None of this is to suggest that the relentless flood of immigrants into the US is not also driven by voting and census concerns - something Elon Musk has been pounding the table on in recent weeks, and has gone so far to call it "the biggest corruption of American democracy in the 21st century", but in retrospect, one can also argue that the only modest success the Biden admin has had in the past year - namely bringing inflation down from a torrid 9% annual rate to "only" 3% - has also been due to the millions of illegals he's imported into the country.

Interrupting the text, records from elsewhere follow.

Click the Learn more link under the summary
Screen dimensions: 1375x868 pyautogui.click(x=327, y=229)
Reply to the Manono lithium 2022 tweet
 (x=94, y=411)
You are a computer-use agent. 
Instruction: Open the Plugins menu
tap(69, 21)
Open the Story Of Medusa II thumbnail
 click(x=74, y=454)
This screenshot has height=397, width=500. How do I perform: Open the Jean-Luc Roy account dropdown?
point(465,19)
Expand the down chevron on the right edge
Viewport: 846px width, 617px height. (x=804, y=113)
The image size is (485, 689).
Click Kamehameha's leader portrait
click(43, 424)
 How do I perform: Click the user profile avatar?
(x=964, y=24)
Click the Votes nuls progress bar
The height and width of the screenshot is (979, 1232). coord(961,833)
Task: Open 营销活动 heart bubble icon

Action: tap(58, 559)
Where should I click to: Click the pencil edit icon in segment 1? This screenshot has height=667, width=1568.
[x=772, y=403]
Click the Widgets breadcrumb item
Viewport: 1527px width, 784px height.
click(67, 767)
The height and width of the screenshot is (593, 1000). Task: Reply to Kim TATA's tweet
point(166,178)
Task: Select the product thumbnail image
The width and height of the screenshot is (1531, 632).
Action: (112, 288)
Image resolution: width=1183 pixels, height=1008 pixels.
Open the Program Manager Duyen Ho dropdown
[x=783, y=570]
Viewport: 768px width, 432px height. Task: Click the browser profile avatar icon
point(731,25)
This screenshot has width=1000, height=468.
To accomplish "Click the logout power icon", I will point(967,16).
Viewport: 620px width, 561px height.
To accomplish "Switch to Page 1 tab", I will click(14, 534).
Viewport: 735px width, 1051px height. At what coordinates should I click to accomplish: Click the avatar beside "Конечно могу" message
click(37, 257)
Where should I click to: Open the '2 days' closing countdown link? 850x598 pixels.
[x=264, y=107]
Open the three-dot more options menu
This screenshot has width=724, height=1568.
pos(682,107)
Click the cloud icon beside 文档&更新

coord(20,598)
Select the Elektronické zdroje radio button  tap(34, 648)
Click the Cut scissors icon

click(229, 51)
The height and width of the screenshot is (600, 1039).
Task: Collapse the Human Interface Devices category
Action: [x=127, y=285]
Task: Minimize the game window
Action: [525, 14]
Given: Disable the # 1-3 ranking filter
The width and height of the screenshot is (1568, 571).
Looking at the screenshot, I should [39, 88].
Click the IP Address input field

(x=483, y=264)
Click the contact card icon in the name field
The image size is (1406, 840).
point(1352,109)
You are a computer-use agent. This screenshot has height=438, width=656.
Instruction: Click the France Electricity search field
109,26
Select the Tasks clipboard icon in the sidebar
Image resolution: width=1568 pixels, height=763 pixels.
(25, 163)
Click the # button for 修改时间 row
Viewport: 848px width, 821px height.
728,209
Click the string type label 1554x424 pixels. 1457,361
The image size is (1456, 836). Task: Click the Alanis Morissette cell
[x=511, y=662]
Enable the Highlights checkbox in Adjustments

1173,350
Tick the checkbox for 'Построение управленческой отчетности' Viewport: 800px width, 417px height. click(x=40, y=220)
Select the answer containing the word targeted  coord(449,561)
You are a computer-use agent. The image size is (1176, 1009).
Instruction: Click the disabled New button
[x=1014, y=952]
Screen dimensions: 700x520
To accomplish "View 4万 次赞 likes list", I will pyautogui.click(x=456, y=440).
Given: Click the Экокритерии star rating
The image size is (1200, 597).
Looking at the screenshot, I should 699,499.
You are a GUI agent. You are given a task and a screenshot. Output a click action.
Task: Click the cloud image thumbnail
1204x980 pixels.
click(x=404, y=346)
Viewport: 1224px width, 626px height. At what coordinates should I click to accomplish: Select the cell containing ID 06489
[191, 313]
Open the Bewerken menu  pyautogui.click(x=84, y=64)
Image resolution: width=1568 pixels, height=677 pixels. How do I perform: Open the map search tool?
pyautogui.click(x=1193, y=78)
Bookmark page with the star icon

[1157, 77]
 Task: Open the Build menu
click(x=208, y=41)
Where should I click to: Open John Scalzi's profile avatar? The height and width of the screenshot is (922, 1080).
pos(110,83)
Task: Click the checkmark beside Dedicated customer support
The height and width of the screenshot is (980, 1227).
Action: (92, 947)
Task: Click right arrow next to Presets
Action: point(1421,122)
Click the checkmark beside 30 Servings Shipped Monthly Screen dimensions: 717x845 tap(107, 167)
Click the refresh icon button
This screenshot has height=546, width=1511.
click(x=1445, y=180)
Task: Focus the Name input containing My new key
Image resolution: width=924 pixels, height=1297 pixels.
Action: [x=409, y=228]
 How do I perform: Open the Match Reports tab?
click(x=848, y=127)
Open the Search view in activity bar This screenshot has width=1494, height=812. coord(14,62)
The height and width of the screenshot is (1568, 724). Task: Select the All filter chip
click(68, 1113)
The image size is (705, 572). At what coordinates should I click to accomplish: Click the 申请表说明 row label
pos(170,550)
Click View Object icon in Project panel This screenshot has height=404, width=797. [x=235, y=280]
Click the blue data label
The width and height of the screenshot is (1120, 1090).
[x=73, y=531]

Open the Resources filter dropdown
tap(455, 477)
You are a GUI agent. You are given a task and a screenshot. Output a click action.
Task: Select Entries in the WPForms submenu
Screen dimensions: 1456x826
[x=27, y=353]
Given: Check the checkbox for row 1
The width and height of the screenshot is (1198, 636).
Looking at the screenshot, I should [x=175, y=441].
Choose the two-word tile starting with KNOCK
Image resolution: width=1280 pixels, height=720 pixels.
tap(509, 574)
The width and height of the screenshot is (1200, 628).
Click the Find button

We would be remiss if we didn't also note that this so often carries catastrophic short-term consequences for the social fabric of the country (the Laken Riley fiasco being only the latest example), not to mention the far more dire long-term consequences for the future of the US - chief among them the trillions of dollars in debt the US will need to incur to pay for all those new illegal immigrants Democrat voters and low-paid workers. This is on top of the labor revolution that will kick in once AI leads to mass layoffs among high-paying, white-collar jobs, after which all those newly laid off native-born workers hoping to trade down to lower paying (if available) jobs will discover that hardened criminals from Honduras or Guatemala have already taken them, all thanks to Joe Biden.